> **How to complete this task**
Write the next part of the text about IBM and the Holocaust, starting right after its last sentence.

> **Text shown**

IBM’s technology was originally created for only one reason: to count people
The same holds true today. All master plans have cogs and gears that enable them to run like well-oiled machines. In order for Hitler’s plan to work, he had to trace, track, and identify Jews. The machine that helped him do it was the IBM punch-card sorting system. This technological tabulator, a precursor to the computer, could count, process, retrieve, and analyze the data of human populations, in record time. Many decades have passed since the Nazi Holocaust, but today’s tech companies — IBM, Microsoft, Google, and Apple, to name a few — still possess the gears of transformation when it comes to data and identity. What they do with this information, however, can truly change history for better or worse.
Recently, I read a book that will forever change the way I view identity and technology. Written by investigative journalist and New York Times bestselling author Edwin Black, IBM and the Holocaust documents the lucrative relationship between the multinational technology corporation IBM and Nazi Germany. The book’s contents are shocking and would likely impact anyone living in today’s technological age. In particular, the book sheds light on the dangers of using data to track and trace human populations and, more specifically, their identities. Since 2020, such reliance on data to analyze, profile, and diagnose has been alarming, but even more concerning is the push to create digital IDs or “passports” for everyone on the planet.

> **Material shown**
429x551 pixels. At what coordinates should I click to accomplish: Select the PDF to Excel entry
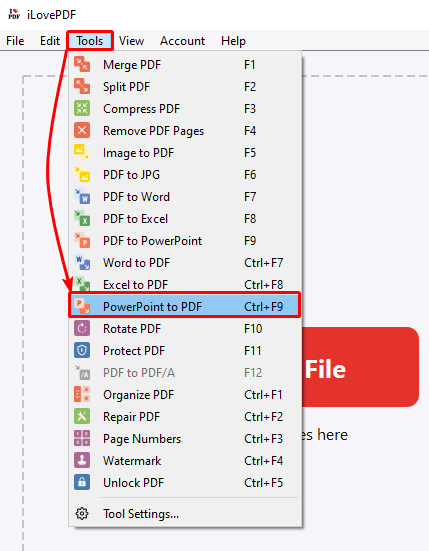(185, 219)
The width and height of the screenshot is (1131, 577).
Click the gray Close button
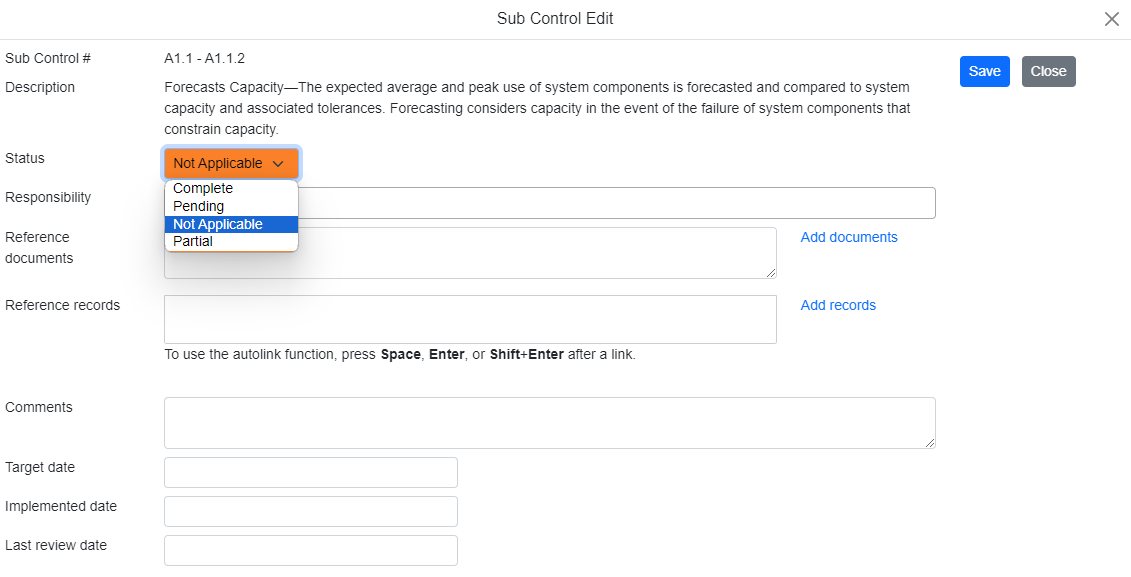tap(1048, 71)
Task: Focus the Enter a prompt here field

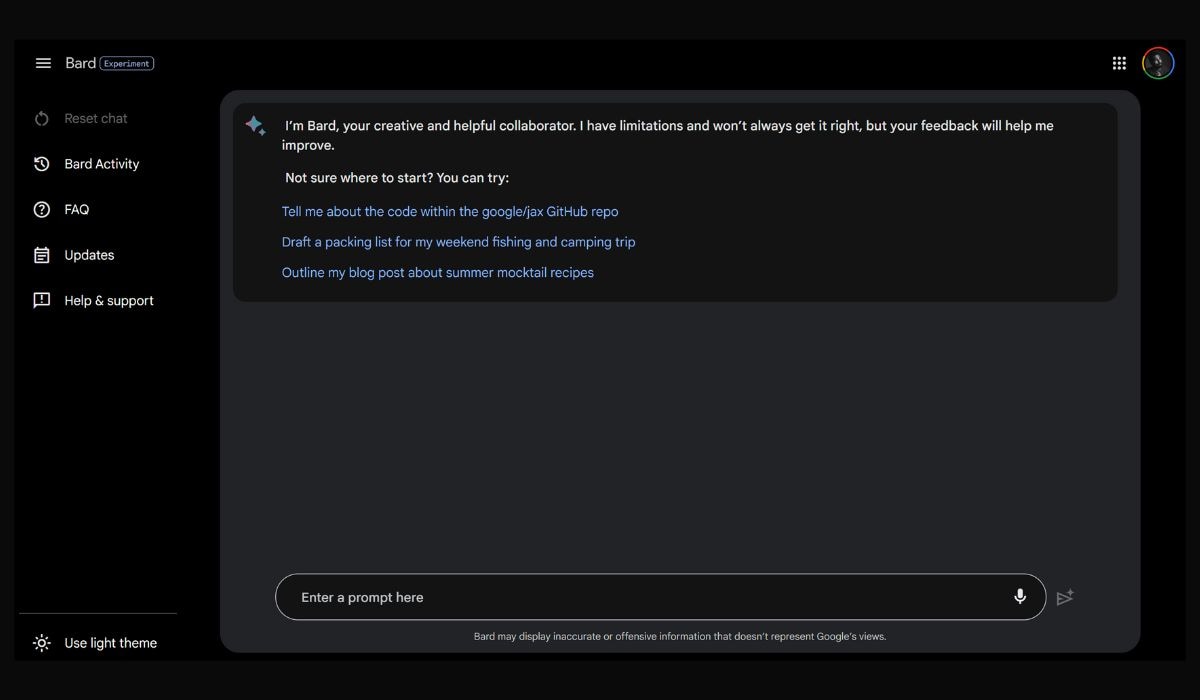Action: coord(640,597)
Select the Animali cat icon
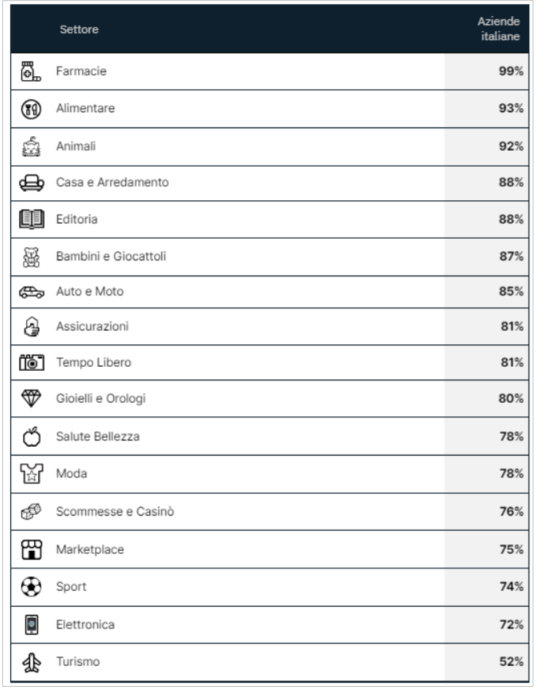 [x=31, y=147]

> **Response to this exercise**
As Black describes in the book: “IBM’s technology was originally created for only one reason: to count people as they had never been counted before, with a magical ability to identify and quantify. Before long, IBM technology demonstrated it could do more than just count people or things. It could compute, that is, the technology could record data, process it, retrieve it, analyze it, and automatically answer pointed questions” (page 24).